Assigned task A
Decide whether each statement agrees with the interview below, answering yes or no and quoting the deciding words from the interview: (i) Gregg helped coordinate and curate an artist-run gallery in Kansas City for about five years; (ii) Gregg is comfortable with the word craftsmanship applied to painting; (iii) Gregg's heart keeps returning to the Nineteenth century.

Segment Start: Given text

TRILIEGI: Do you believe in a school of thought, or does the individual artist still have the power to express something alone ? 

GREGG: Tough question, it sort of goes in a lot of directions. I believe we are all so embedded in our time and world that we are more or less completely defined by it, especially in this supersaturated media culture. The world seems to be made smaller by technology but at the same time fragmented, shattered and without boundaries.

I believe we are all formed by our environment and can’t escape our place and time. We all build on the work and accomplishments of others and operate in the context of our culture. Artists have always fed off of other artists; there is no avoiding it and no shame in it. I don’t think any of us exist alone, as some sort of outsider. A favorite quote seems applicable here: “we are only as original as the obscurity of our sources”.  But I also believe that we each provide a slight shading or slight shift in perspective to the larger culture.

For about 5 years I helped coordinate and curate an artist run gallery here in Kansas City. There was a core group of artists who showed consistently over that time and occasionally you could see some direct lifting of ideas or stylistic crossing over, but for the most part the artists involved were distinctly defined in interests and direction. What did seem to be shared and what did get passed around was the energy, the ambition, and the desire to be a participant in what was happening, an impulse to step it up.  So there was a sort of school of energy more than thought. At this point in our culture, which is so fragmented, and has unlimited options for expression, it seems almost impossible to narrow to a school of thought in any traditional sense, everything can and does co-exist simultaneously and it makes for a much more vibrant conversation. I trust that in a hundred years the art historians will put the labels on what is happening now and give the names to the schools of thought.




 TRILIEGI: The craftsmanship in your work is amazing, how long have you been painting and who were / are your influences as an artist ? 

GREGG: I always flinch at the use of the word craftsmanship in regards to painting. It seems that as an artist you just have to do what the painting demands and use the materials however they need to be used to get there. Any notion of craftsmanship is integral to the artwork as a whole. So it seems to be more a matter of necessity than craftsmanship. I guess in that way I would consider De Kooning a great craftsman, because the paint does exactly what it needs to do to get those paintings to work. Paint, as a material, can do so many things and be used in so many ways that I think all painters use it a bit differently.  You have to find out not just how you can use it but also how you need to use it: it evolves with the vision of the work.  My use of paint is always slowly evolving and changing and providing slightly different possibilities for the paintings. As for influences, I think I am generally voracious as an art and culture consumer and digester and like to think that, at least in terms of inspiration, that all these experiences get channeled into what I do. I get thrilled at a show of Tom Friedman or an Ingres retrospective. As I think it is with most artists, there is a big sort of soup that is always on the stove somewhere in my head and all kinds of stuff, everything, really, gets thrown in there and cooked together and then it gets ladled out in the form of my paintings. The influences more directly related to my paintings are most likely predictable for the sort of painter I am. From an early fascination with Giotto, Masaccio, and Pierro della Francesca I worked my way up through art history on up to the present and Lucien Freud, Balthus, and Euan Uglow. But my heart keeps returning to the Seventeenth century where, for me, some sort of pinnacle was reached with Caravaggio, Rembrandt, Velasquez and Vermeer. I am always cruising through both the past and the present for inspiration, and easily falling in love with an artist’s work, whether for a fleeting moment, a lifelong fascination or just a new spot on the map of my art experience.

Segment End: Given text
Segment Start: Information supplied

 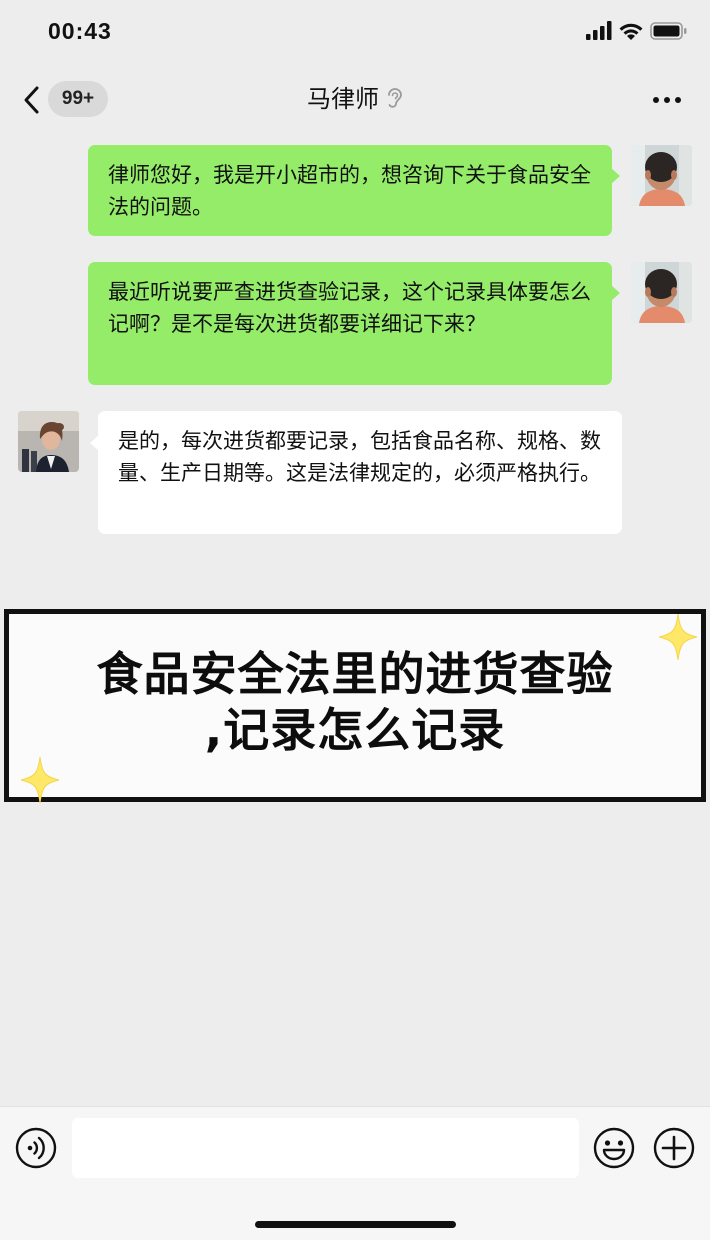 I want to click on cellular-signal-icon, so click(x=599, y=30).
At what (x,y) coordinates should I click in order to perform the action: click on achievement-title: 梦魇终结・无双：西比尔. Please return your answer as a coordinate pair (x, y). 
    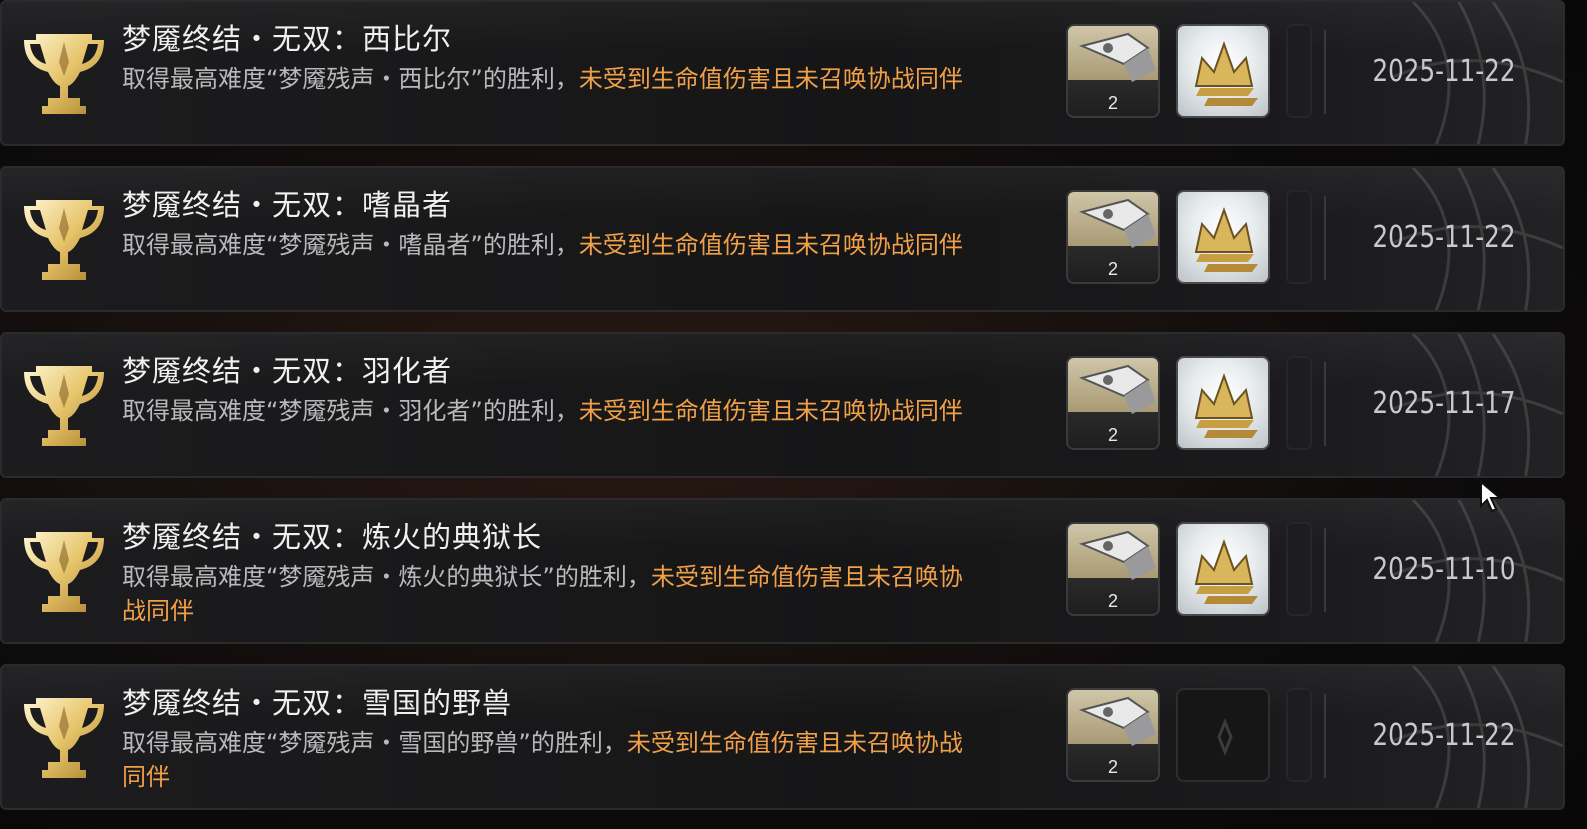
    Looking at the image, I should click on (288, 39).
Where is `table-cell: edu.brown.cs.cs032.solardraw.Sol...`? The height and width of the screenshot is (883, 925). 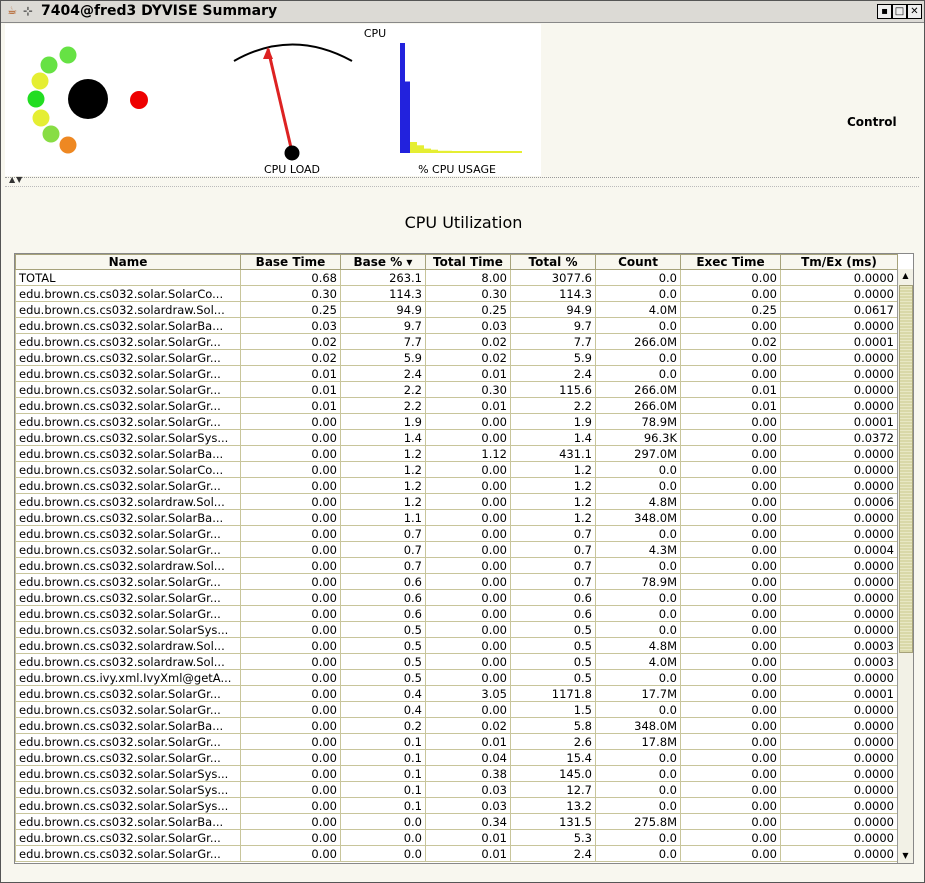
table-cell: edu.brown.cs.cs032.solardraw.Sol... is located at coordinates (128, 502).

Segment End: Information supplied

Assigned task B
Locate every line in the records above that contains the string "coordinates", and copy each such line in full. Case counts.

Answer A
(i) Yes: "For about 5 years I helped coordinate and curate an artist run gallery here in Kansas City."
(ii) No: "I always flinch at the use of the word craftsmanship in regards to painting."
(iii) No: "But my heart keeps returning to the Seventeenth century"

Answer B
At what (x,y) coordinates should I click in order to perform the action: click on achievement-title: 梦魇终结・无双：西比尔. Please return your answer as a coordinate pair (x, y). 
table-cell: edu.brown.cs.cs032.solardraw.Sol... is located at coordinates (128, 502).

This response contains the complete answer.